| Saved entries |
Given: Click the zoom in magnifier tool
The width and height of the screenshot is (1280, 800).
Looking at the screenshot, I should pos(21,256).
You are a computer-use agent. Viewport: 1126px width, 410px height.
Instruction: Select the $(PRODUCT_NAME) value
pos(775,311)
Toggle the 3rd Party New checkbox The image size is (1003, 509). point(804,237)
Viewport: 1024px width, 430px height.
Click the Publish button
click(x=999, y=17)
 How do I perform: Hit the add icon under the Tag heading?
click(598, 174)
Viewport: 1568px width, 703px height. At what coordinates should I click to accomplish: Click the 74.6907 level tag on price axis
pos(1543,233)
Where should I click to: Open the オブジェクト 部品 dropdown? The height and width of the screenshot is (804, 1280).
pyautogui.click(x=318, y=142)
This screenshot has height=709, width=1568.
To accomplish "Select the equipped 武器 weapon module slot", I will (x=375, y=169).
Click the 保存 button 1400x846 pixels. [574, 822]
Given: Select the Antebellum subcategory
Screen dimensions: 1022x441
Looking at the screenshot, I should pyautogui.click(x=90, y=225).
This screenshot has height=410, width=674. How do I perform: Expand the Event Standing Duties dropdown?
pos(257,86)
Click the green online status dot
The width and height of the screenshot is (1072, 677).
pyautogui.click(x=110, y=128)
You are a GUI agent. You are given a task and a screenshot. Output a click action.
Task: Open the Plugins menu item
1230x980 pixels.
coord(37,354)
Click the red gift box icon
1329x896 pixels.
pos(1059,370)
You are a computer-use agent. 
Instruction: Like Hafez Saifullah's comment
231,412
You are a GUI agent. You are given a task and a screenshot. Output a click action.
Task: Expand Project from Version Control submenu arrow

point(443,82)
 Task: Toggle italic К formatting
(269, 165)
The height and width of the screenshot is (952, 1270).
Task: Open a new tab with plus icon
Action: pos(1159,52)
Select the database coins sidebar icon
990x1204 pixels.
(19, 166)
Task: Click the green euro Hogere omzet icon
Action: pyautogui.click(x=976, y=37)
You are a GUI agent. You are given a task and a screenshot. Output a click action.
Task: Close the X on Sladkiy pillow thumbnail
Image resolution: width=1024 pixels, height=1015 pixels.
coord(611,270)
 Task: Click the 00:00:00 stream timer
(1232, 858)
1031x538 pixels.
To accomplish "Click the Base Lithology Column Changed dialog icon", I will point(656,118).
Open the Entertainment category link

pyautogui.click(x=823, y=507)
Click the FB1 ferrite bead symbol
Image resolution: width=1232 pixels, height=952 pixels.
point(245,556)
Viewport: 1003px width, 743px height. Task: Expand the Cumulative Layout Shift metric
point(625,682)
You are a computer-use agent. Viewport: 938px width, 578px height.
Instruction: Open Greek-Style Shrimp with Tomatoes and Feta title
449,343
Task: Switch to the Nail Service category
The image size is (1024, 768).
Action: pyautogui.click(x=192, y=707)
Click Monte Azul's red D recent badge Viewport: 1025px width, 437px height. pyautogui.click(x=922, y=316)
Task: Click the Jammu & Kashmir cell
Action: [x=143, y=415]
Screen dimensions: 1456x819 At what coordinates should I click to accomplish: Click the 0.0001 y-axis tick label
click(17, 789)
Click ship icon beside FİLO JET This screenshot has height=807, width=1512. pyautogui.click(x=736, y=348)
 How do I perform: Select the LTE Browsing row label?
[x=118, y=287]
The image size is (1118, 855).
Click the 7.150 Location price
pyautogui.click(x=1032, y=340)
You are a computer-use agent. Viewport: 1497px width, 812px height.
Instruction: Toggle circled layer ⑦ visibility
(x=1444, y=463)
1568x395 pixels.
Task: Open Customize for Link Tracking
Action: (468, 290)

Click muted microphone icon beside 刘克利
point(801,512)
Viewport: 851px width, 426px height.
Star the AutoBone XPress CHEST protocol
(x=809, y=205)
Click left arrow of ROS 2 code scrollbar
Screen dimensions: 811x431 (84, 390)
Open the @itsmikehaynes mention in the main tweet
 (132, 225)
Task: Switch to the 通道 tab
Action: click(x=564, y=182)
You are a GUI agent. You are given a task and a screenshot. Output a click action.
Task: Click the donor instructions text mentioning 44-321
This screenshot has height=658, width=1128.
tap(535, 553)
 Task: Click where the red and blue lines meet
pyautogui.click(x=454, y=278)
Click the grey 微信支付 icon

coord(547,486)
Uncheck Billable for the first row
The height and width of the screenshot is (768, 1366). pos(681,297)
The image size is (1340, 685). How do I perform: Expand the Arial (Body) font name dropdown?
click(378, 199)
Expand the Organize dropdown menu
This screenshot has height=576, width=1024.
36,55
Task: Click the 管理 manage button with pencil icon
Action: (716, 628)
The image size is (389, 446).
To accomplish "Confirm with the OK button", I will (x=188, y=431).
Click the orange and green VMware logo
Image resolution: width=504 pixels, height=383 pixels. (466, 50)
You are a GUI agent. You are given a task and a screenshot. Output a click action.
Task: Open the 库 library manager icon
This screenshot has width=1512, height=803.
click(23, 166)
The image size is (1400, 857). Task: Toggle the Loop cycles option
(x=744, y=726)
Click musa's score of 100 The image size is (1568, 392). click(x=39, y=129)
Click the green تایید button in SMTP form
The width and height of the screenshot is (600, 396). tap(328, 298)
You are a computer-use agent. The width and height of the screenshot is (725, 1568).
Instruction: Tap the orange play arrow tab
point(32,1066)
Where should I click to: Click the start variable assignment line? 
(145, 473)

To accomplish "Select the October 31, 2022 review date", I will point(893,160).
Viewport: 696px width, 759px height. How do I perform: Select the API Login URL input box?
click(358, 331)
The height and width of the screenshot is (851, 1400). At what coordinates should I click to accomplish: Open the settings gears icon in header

| TASK |
Copy out, word for word, the lines of the material that begin with the line containing "Click the 保存" and end with the line containing "should pyautogui.click(x=90, y=225).", including both of those lines.

| FINISHED ANSWER |
Click the 保存 button 1400x846 pixels. [574, 822]
Given: Select the Antebellum subcategory
Screen dimensions: 1022x441
Looking at the screenshot, I should pyautogui.click(x=90, y=225).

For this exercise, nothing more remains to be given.